I guess the spreadsheets could work if you add seperate columns that are in the screenplay format like scene id, Character id, location, dialog, extensions, transitions, shots, props etc.
Maybe there is a better of doing it, but to me that's what I feel most comfortable with. Every person has their own way of doing things. My use of csv files for this particular instances are dialogue, there's nothing fancy happening in my csv files. The first column is for UE4 unique ID, a column for the speakers ID, and the dialogue. I don't really need to have their names in there because I'm the only one working on it, but If there were team members, the few rows at the top would be dev notes letting them know which id is tie to which character, along with other documentation referring to them.

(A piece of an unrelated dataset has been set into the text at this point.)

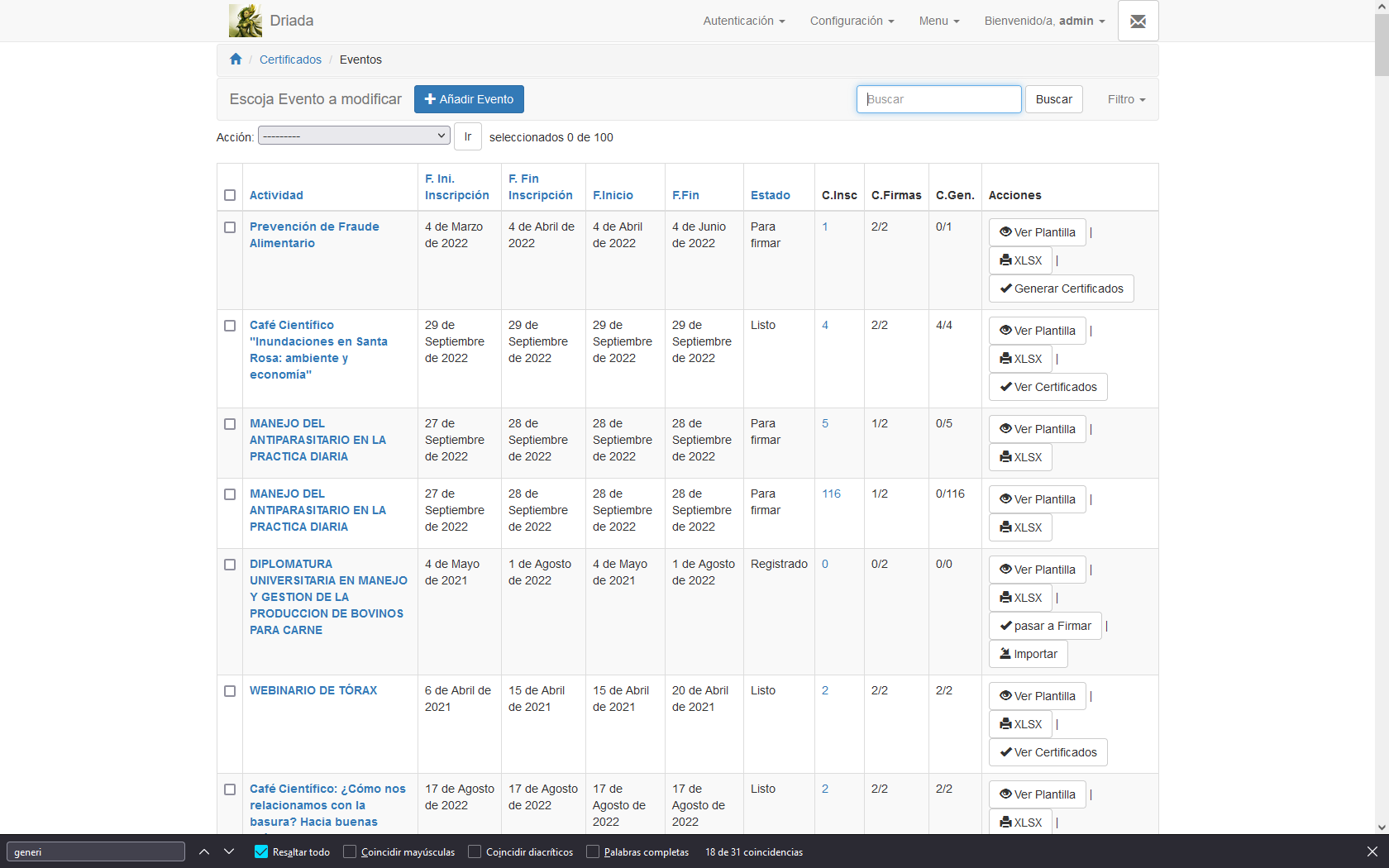Disable Resaltar todo in find bar

(x=261, y=851)
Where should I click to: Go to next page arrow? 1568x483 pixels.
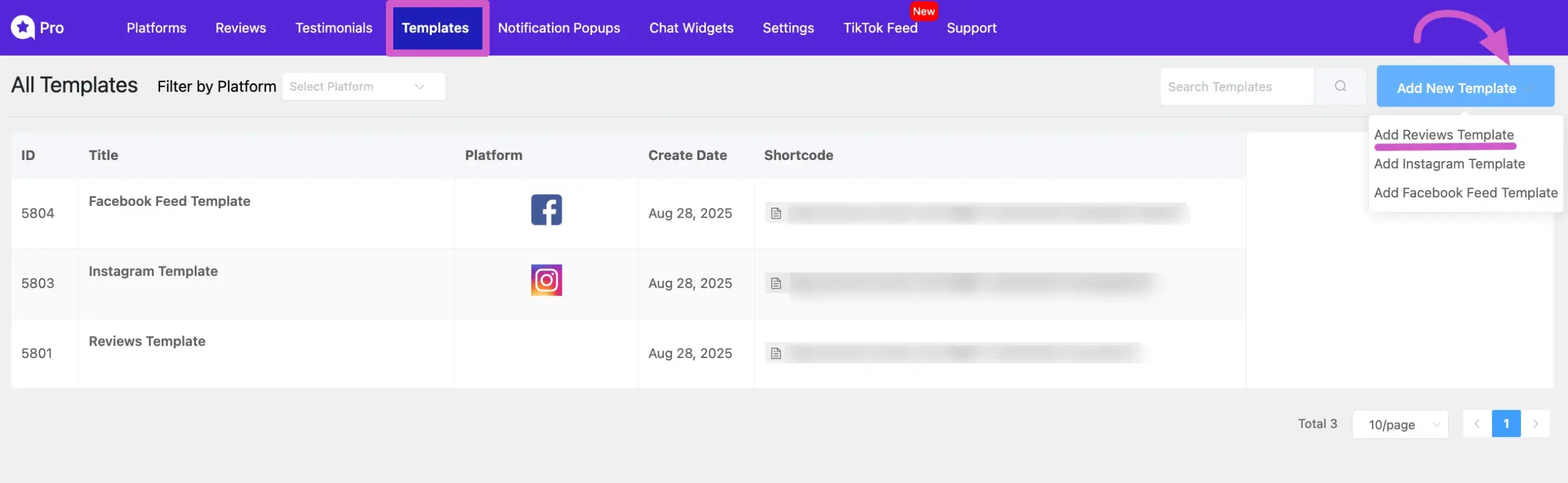pyautogui.click(x=1535, y=424)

Csv files doesn't have to hold dialogue, one can create character stats, character names, character moods, the list can go on. All I'm saying is my use of csv to UE4 is comfortable for me. I can easily manipulate the data from source and know that my changes are reflected inside UE4 without having to worry about using plug-ins that can be outupdated, have gone legacy or some how breaks with engine updates.

The need to integrate a Markdown component into renpy pyton or Unity C# might be a lot of work, so that's why I'm asking.
You can, there's nothing to stop you from doing it. Do whatever you feel will make your development process easier.
The question here is what does Markdown offer that isn't already part of Ren'py or Unity? In terms of functionality. If you can do a 1:1 conversion from Markdown to Python and C# go for it, don't let someone stop you.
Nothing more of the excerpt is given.